Stored data entries
————————

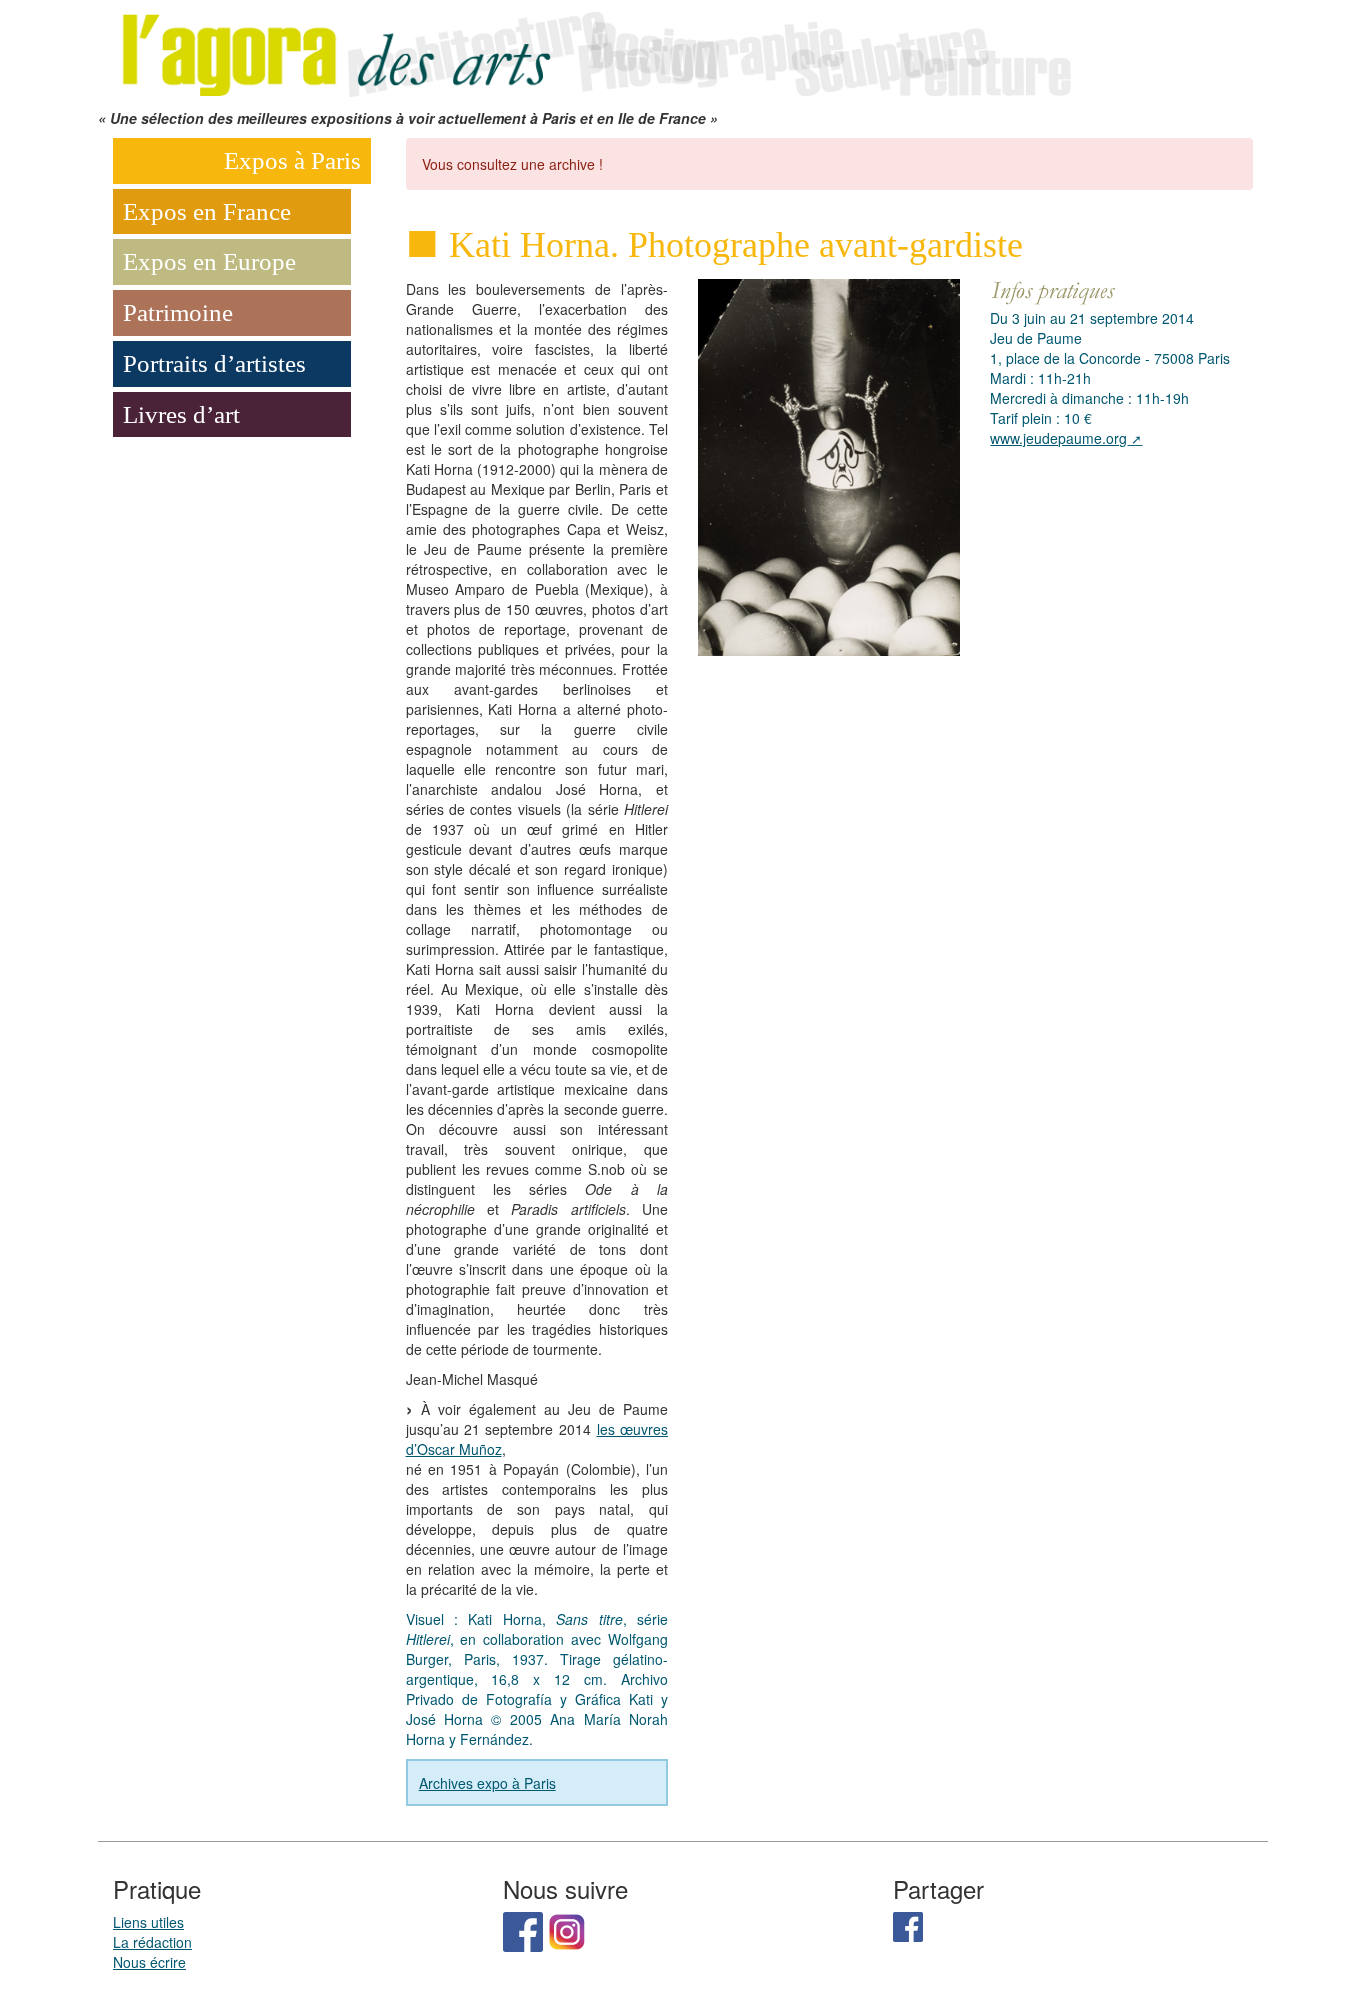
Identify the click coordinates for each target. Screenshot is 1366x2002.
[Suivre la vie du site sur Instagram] (567, 1930)
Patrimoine (178, 312)
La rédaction (152, 1942)
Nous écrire (149, 1962)
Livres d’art (181, 414)
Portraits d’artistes (214, 363)
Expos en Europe (209, 261)
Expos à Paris (292, 160)
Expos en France (207, 211)
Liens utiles (148, 1922)
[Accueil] (593, 52)
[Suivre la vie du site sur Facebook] (523, 1930)
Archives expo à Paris (487, 1783)
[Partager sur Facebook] (908, 1925)
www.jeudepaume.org (1058, 438)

————————

Activity
Could the entries above be returned verbatim, with no pictures included?

Written response
Identify the click coordinates for each target. Screenshot is 1366x2002.
[Suivre la vie du site sur Instagram] (567, 1930)
Patrimoine (178, 312)
La rédaction (152, 1942)
Nous écrire (149, 1962)
Livres d’art (181, 414)
Portraits d’artistes (214, 363)
Expos en Europe (209, 261)
Expos à Paris (292, 160)
Expos en France (207, 211)
Liens utiles (148, 1922)
[Accueil] (593, 52)
[Suivre la vie du site sur Facebook] (523, 1930)
Archives expo à Paris (487, 1783)
[Partager sur Facebook] (908, 1925)
www.jeudepaume.org (1058, 438)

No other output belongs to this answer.